ENGINEERING

Porting 30K Lines of Code from Flow to TypeScript

David Gomes

We recently ported the 30,000 lines of JavaScript code in MemSQL Studio from Flow to TypeScript. In this article, I describe why we ported our codebase, how we carried out the process, and how it has been working out for us.

I’d like to start by saying that my goal with this blog post is not to condemn Flow or usage of Flow. I highly admire the project, and I think that there is enough space in the JavaScript community for both type checkers. At the end of the day, each team should study all their options and pick what’s best for them. I sincerely hope this article helps you with that choice.

Let’s begin by setting some context. Here at MemSQL, we are big fans of statically and strongly typing our JavaScript code. This allows us to avoid many of the problems associated with dynamic and weak typing, such as:

  1. Runtime type errors, due to different parts of the code not agreeing on implicit type contracts.
  2. Wasted developer time, due to the need to write tests for trivial things such as parameter type checking.
  3. Increased bundle size caused by runtime type checking.
  4. The lack of editor/IDE integration for dynamically and weakly typed code, because editor/IDE features such as jump-to-definition, mechanical refactoring, and others work better with statically and strongly typed code.
  5. The inability to write code based on a data model. With statically and strongly typed code, we can base our code on a data model. We can design our data types first, then much of our code basically just “writes itself”.

These are just some of the advantages of static typing. I describe a few more in a recent blog post about Flow. (Note: A previous version of this blog post appeared on the author’s personal blog.)

Starting with Flow

In early 2016, we started using tcomb to ensure some runtime type safety in one of our internal JavaScript projects (disclaimer: I was not a part of that project). While runtime type checking is sometimes useful, it doesn’t doesn’t even begin to scratch the power of static typing [1]. With that in mind, we decided to start using Flow for another project we started in 2016.

At the time, Flow was a great choice because:

  • Flow is backed by Facebook, which has done an amazing job at growing React and the React community. (They also develop React using Flow).
  • We didn’t have to buy into an entirely new ecosystem of JavaScript development. Dropping Babel for tsc (TypeScript compiler) was scary because it wouldn’t give us the flexibility to switch to Flow or another type checker in the future. (Obviously, this has changed since then).
  • We didn’t have to type our entire codebase from the beginning, which allowed us to get a feel for statically typed JavaScript before we went all-in. Rather, we could just type a subset of the files. Nowadays, both Flow and TypeScript allow you to do this.
  • TypeScript, at the time, was lacking some basic features that Flow already supported, such as lookup types, generic parameter defaults, and others.

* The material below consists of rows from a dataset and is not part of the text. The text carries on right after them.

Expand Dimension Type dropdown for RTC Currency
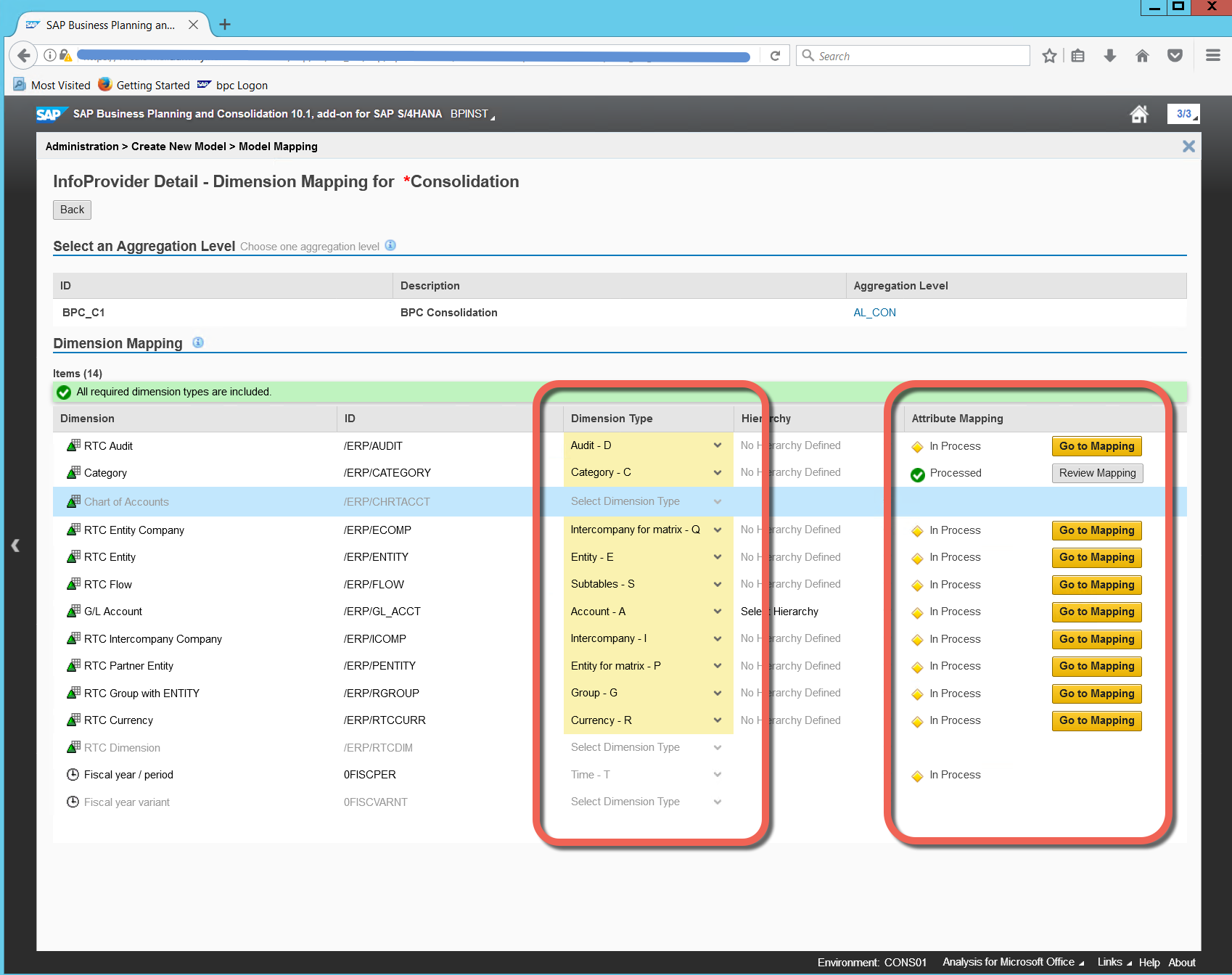 point(717,720)
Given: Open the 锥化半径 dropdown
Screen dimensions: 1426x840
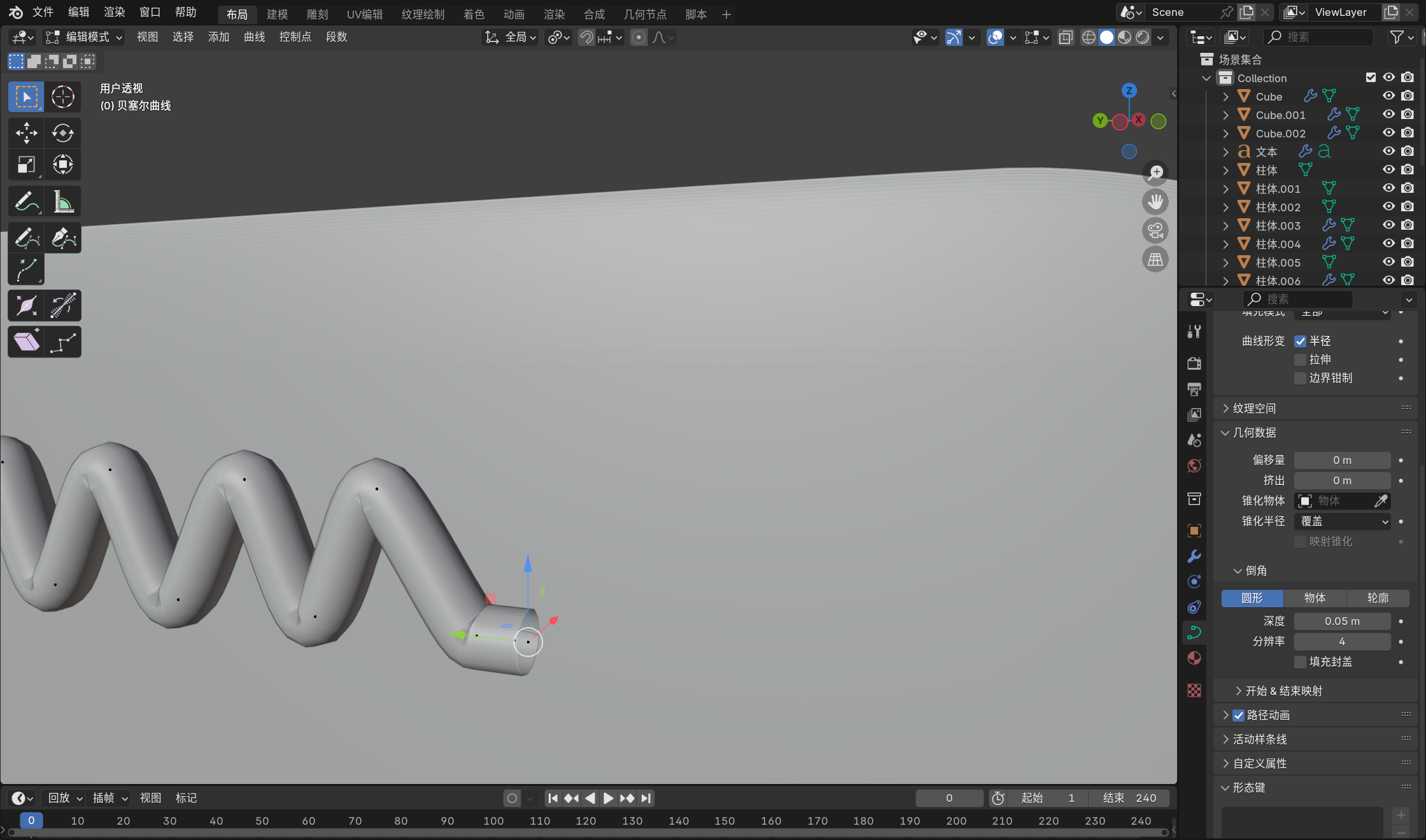Looking at the screenshot, I should coord(1342,521).
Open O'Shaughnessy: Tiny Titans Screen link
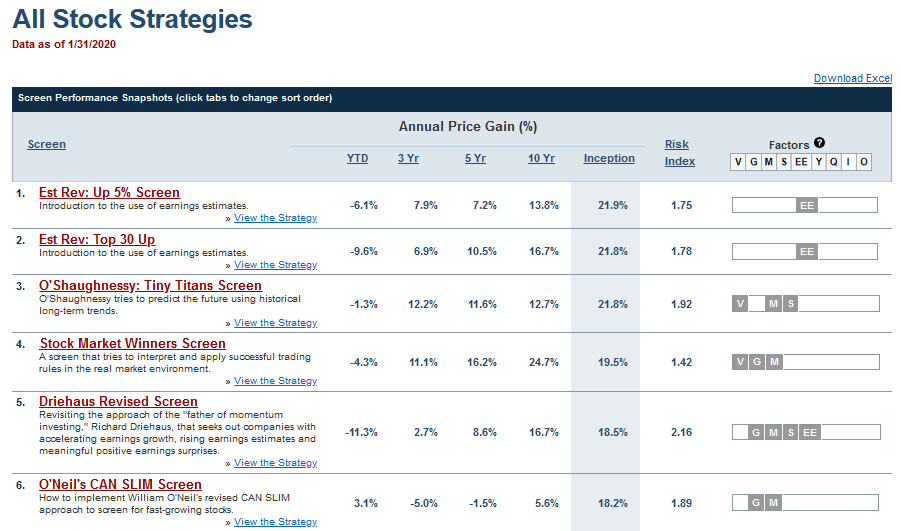The image size is (901, 531). tap(150, 285)
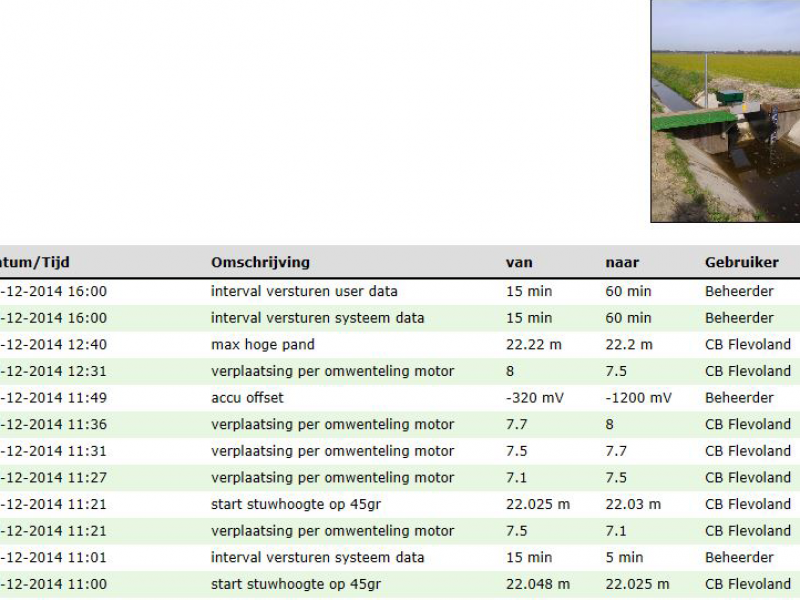
Task: Sort table by Gebruiker column header
Action: pyautogui.click(x=741, y=263)
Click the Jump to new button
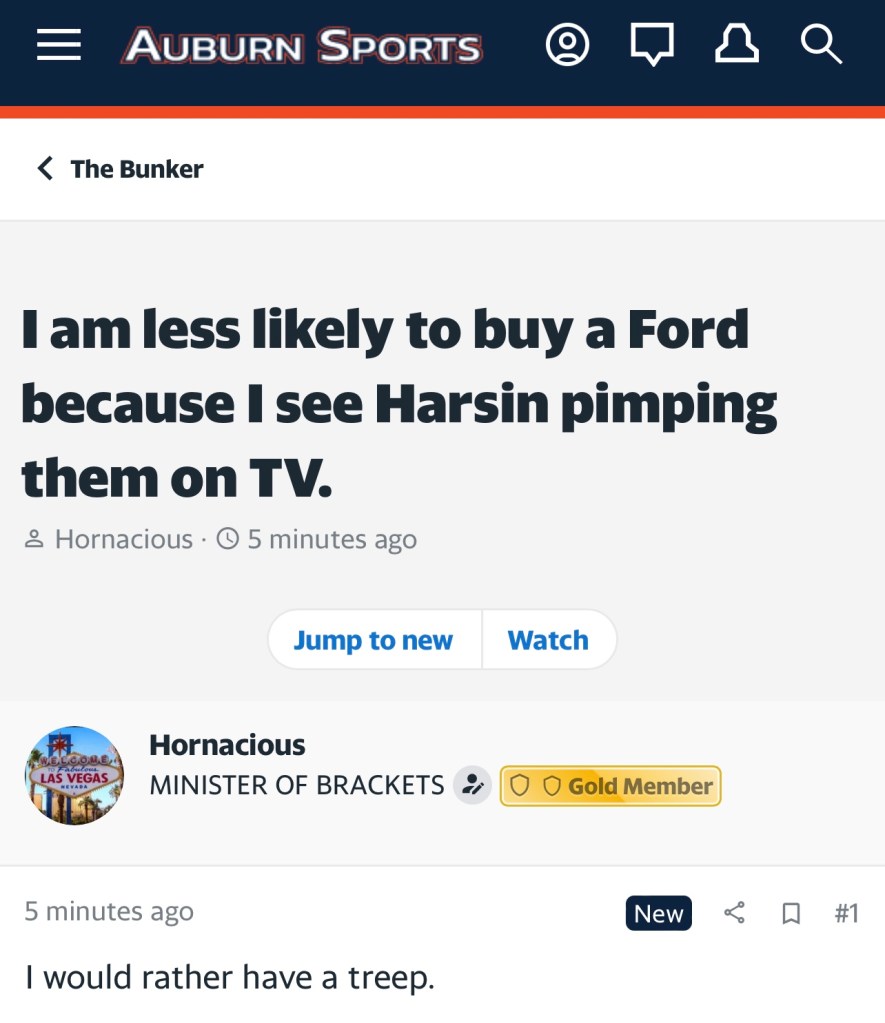 tap(373, 640)
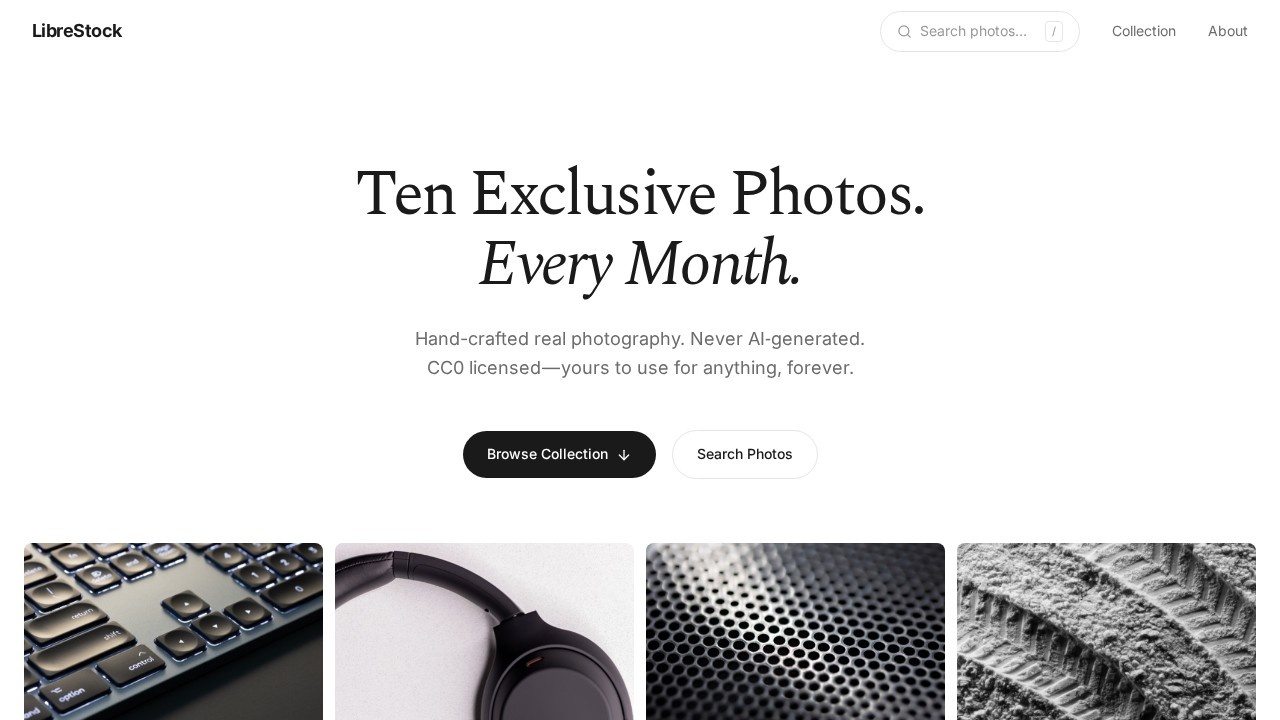This screenshot has height=720, width=1280.
Task: Click the Browse Collection button label
Action: point(547,454)
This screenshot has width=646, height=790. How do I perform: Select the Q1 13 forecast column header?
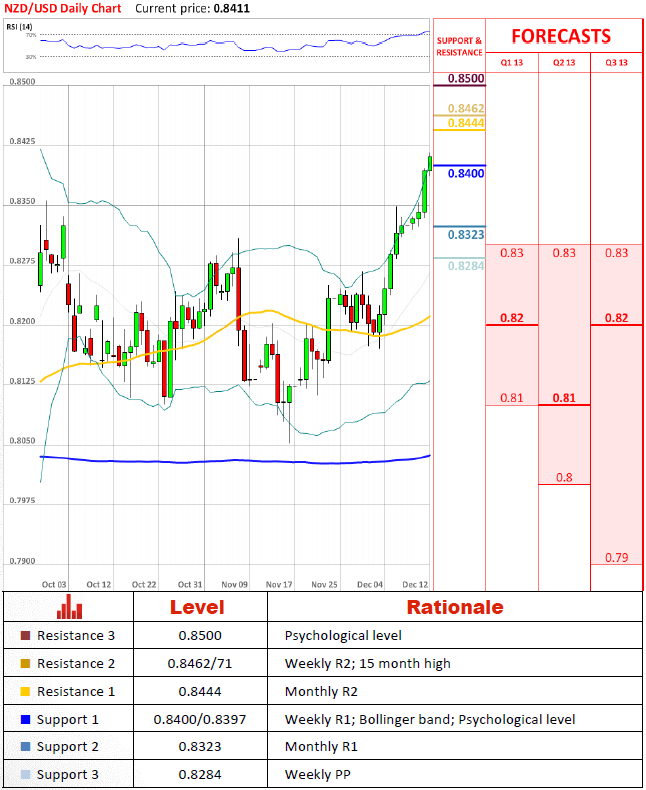pyautogui.click(x=511, y=62)
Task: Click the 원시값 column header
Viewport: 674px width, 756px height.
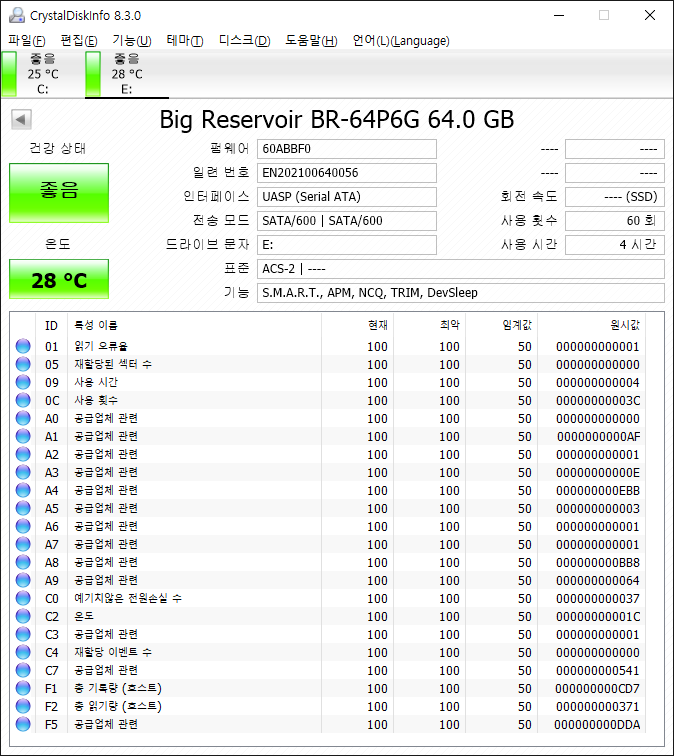Action: [x=624, y=325]
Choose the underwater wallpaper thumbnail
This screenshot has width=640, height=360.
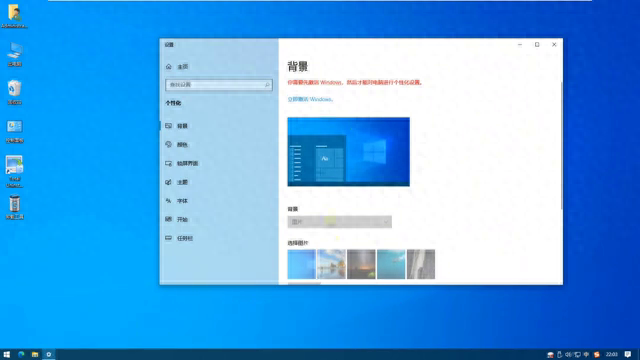coord(391,264)
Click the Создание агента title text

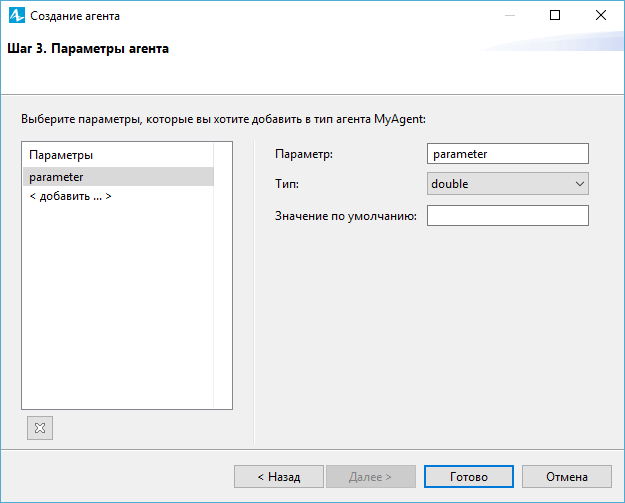pyautogui.click(x=75, y=16)
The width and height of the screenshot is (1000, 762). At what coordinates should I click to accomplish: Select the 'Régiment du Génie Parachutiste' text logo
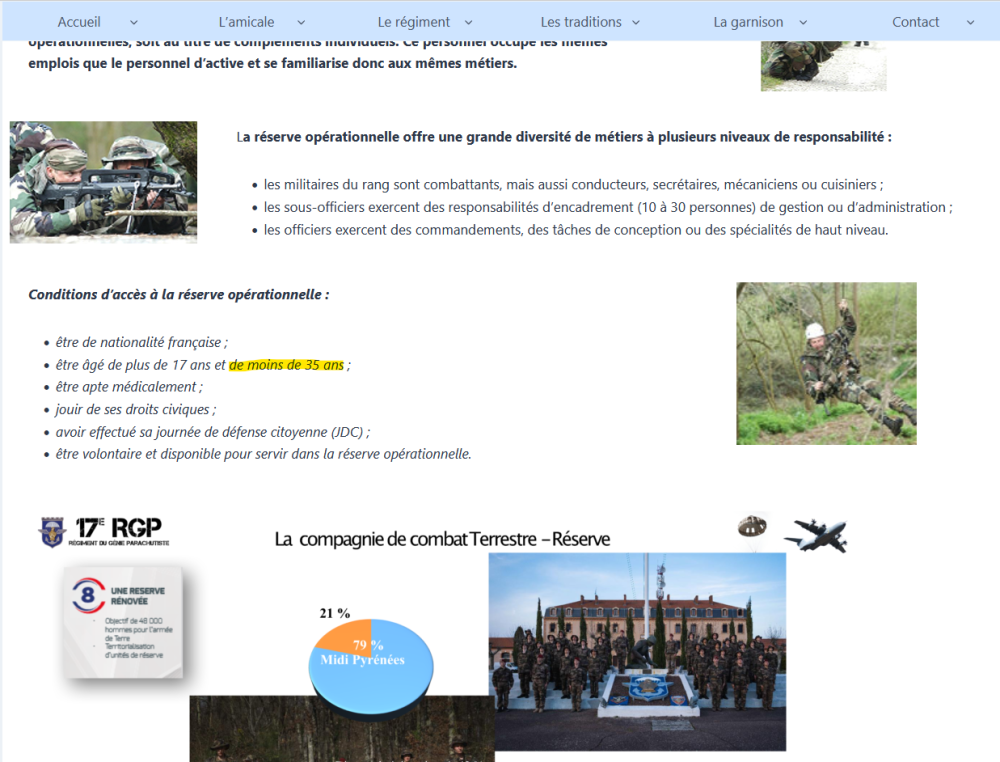(118, 543)
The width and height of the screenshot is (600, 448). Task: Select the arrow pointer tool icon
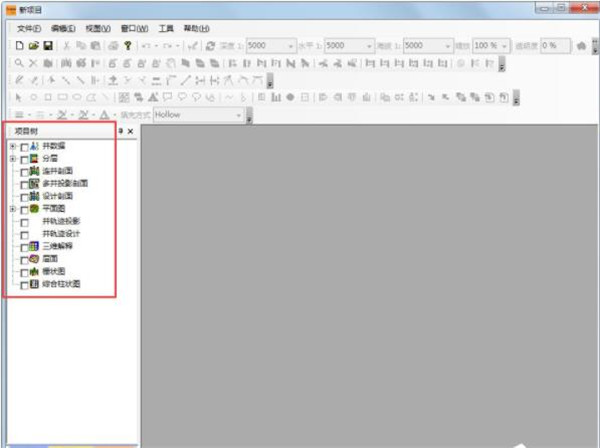tap(19, 97)
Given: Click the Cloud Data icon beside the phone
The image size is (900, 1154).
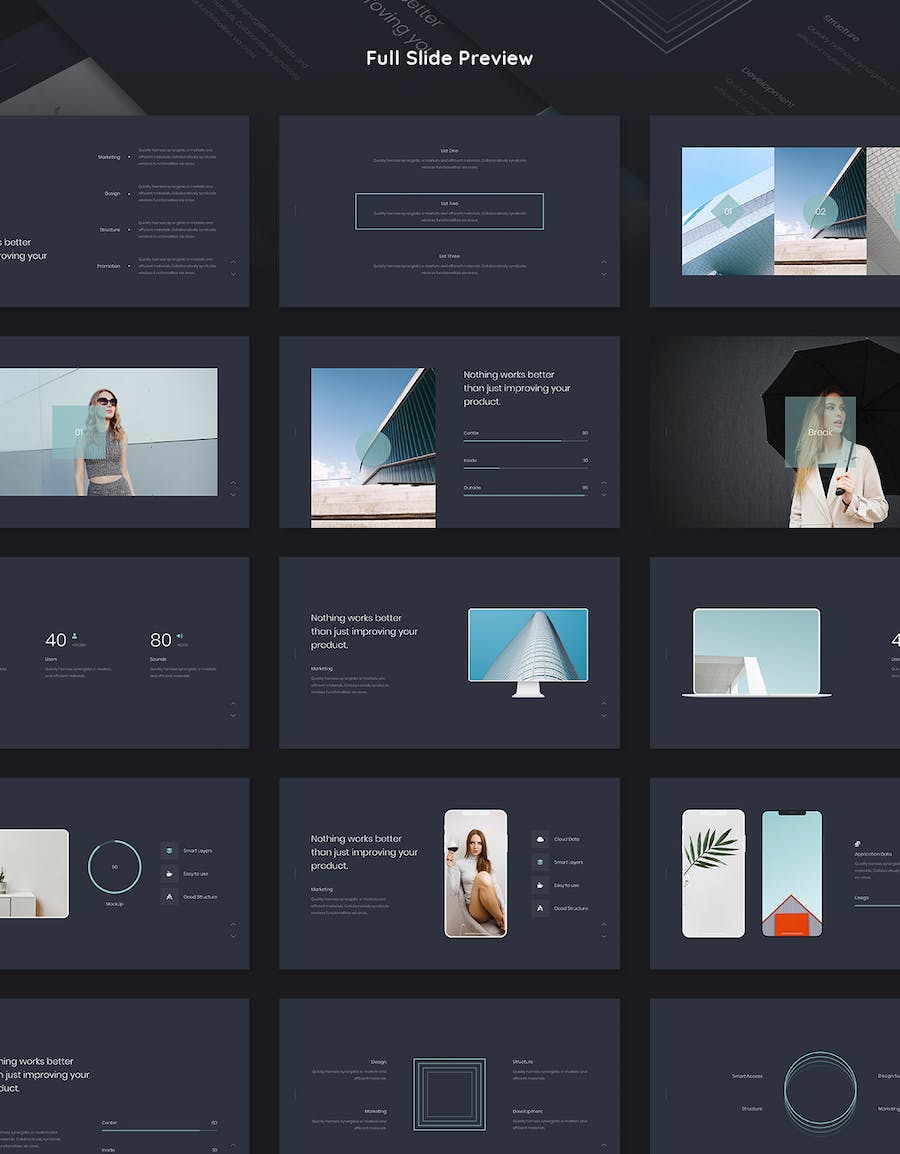Looking at the screenshot, I should [x=540, y=839].
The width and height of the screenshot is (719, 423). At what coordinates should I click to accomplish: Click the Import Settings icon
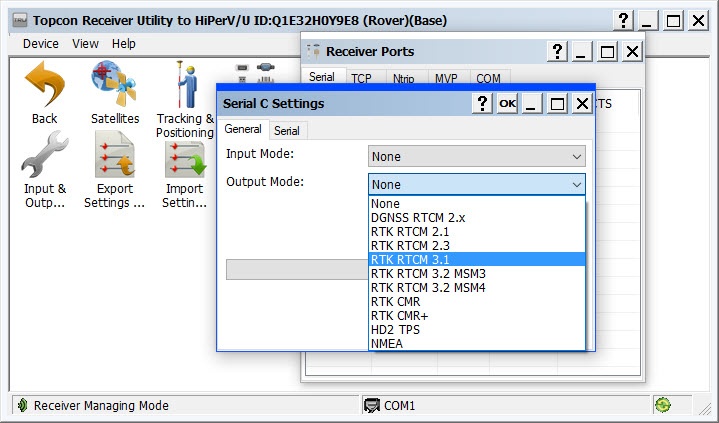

When we started working on MemSQL Studio in late 2017, we set out to achieve full type coverage across the entire application. (All of it is written in JavaScript, and both the frontend and backend run inside the browser). We decided to continue using Flow for this project, as that’s what we had been successfully using in the past.

However, Babel 7 being released with TypeScript support definitely got my attention. This release meant that adopting TypeScript no longer meant buying into the entire TypeScript ecosystem, and that we could keep using Babel to emit JavaScript. More importantly, this meant that we could actually use TypeScript as a type checker, and not so much as a “language” per se.

Personally, I consider that separating the type checker from the emitter is a more elegant way of achieving static (and strong) typing in JavaScript because:

  1. It’s a good idea to have some separation of concerns between what emits ES5 and what does type checking. This allows for less lock-in around type checkers and it accelerates development speed; if the type checker is slow for whatever reason, your code will still be emitted right away. [2]
  2. Babel has amazing plugins and great features that TypeScript’s emitter doesn’t have. As an example, Babel allows you to specify which browsers you want to support, and it will automatically emit code that is valid on those browsers. This is very complicated to implement, and it makes more sense to only have Babel implement it, instead of duplicating this effort in two different projects.
  3. Except for the lack of static typing, I like JavaScript as a programming language. I trust that ECMAScript will be around for a good long while, whereas I have no idea how long TypeScript will be around for. For this reason, I prefer to keep writing and “thinking” in JavaScript. (Note that I always say “using Flow” or “using TypeScript”, instead of “in Flow” or “in TypeScript”, because I always think about these two projects as tools and not as full programming languages).

There are some downsides to this approach, of course:

  • The TypeScript compiler could theoretically perform bundle optimizations based on types, and you are missing on that by having a separate emitter and type checker.
  • Project configuration becomes a bit more complicated when you have more tools and development dependencies. I think this is a weaker argument than most people make of it, because having both Babel + Flow was never a source of configuration issues in our projects; we expect this to continue with the move to TypeScript.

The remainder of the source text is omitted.